# Task objective
Reproduce the rows word for word, everything from the line containing "You are a computer-use agent. This" down to the line containing "click(x=884, y=632)", including both of those lines.

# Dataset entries

────────

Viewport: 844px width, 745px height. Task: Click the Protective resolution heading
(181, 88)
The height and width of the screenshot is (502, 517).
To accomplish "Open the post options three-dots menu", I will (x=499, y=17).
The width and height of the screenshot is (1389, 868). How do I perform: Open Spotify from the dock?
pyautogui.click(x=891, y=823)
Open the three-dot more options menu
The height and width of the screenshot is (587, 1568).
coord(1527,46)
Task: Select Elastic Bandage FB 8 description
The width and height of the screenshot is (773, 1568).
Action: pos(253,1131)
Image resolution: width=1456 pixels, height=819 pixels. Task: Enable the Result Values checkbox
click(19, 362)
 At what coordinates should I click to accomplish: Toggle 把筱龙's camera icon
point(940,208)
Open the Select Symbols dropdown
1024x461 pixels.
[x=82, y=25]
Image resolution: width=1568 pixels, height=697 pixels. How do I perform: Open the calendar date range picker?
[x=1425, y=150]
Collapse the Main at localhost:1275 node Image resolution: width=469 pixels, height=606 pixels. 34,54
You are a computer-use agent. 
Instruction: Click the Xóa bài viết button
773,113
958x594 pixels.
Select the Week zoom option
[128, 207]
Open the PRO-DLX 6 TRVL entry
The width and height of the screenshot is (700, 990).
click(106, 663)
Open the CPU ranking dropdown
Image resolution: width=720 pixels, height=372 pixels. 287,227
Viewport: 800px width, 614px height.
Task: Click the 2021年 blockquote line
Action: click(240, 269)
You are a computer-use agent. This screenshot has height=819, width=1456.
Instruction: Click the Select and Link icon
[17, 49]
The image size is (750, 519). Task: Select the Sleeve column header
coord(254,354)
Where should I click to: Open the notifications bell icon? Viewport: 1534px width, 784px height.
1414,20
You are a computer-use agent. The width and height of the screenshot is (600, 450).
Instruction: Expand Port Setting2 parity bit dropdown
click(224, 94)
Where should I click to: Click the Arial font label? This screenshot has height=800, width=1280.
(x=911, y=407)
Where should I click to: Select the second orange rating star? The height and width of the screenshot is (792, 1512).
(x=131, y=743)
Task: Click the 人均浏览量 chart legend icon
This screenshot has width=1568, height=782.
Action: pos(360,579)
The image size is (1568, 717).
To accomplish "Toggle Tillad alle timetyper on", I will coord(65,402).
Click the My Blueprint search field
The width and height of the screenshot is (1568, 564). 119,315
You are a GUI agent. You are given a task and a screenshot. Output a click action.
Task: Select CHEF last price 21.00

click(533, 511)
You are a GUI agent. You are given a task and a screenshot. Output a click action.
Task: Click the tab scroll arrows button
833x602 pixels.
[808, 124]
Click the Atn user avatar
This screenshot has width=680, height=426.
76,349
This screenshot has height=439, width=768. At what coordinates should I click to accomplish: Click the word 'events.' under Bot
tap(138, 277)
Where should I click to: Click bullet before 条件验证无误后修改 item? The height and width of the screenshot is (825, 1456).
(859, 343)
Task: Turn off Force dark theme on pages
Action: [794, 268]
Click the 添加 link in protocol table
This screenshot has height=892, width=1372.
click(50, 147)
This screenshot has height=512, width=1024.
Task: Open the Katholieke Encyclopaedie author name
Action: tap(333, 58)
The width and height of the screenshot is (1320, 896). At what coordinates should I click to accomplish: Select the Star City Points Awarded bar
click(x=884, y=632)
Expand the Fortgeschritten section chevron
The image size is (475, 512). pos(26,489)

────────

# Task solution
You are a computer-use agent. This screenshot has height=819, width=1456.
Instruction: Click the Select and Link icon
[17, 49]
The image size is (750, 519). Task: Select the Sleeve column header
coord(254,354)
Where should I click to: Open the notifications bell icon? Viewport: 1534px width, 784px height.
1414,20
You are a computer-use agent. The width and height of the screenshot is (600, 450).
Instruction: Expand Port Setting2 parity bit dropdown
click(224, 94)
Where should I click to: Click the Arial font label? This screenshot has height=800, width=1280.
(x=911, y=407)
Where should I click to: Select the second orange rating star? The height and width of the screenshot is (792, 1512).
(x=131, y=743)
Task: Click the 人均浏览量 chart legend icon
This screenshot has width=1568, height=782.
Action: pos(360,579)
The image size is (1568, 717).
To accomplish "Toggle Tillad alle timetyper on", I will coord(65,402).
Click the My Blueprint search field
The width and height of the screenshot is (1568, 564). 119,315
You are a GUI agent. You are given a task and a screenshot. Output a click action.
Task: Select CHEF last price 21.00

click(533, 511)
You are a GUI agent. You are given a task and a screenshot. Output a click action.
Task: Click the tab scroll arrows button
833x602 pixels.
[808, 124]
Click the Atn user avatar
This screenshot has width=680, height=426.
76,349
This screenshot has height=439, width=768. At what coordinates should I click to accomplish: Click the word 'events.' under Bot
tap(138, 277)
Where should I click to: Click bullet before 条件验证无误后修改 item? The height and width of the screenshot is (825, 1456).
(859, 343)
Task: Turn off Force dark theme on pages
Action: [794, 268]
Click the 添加 link in protocol table
This screenshot has height=892, width=1372.
click(50, 147)
This screenshot has height=512, width=1024.
Task: Open the Katholieke Encyclopaedie author name
Action: tap(333, 58)
The width and height of the screenshot is (1320, 896). At what coordinates should I click to accomplish: Select the Star City Points Awarded bar
click(x=884, y=632)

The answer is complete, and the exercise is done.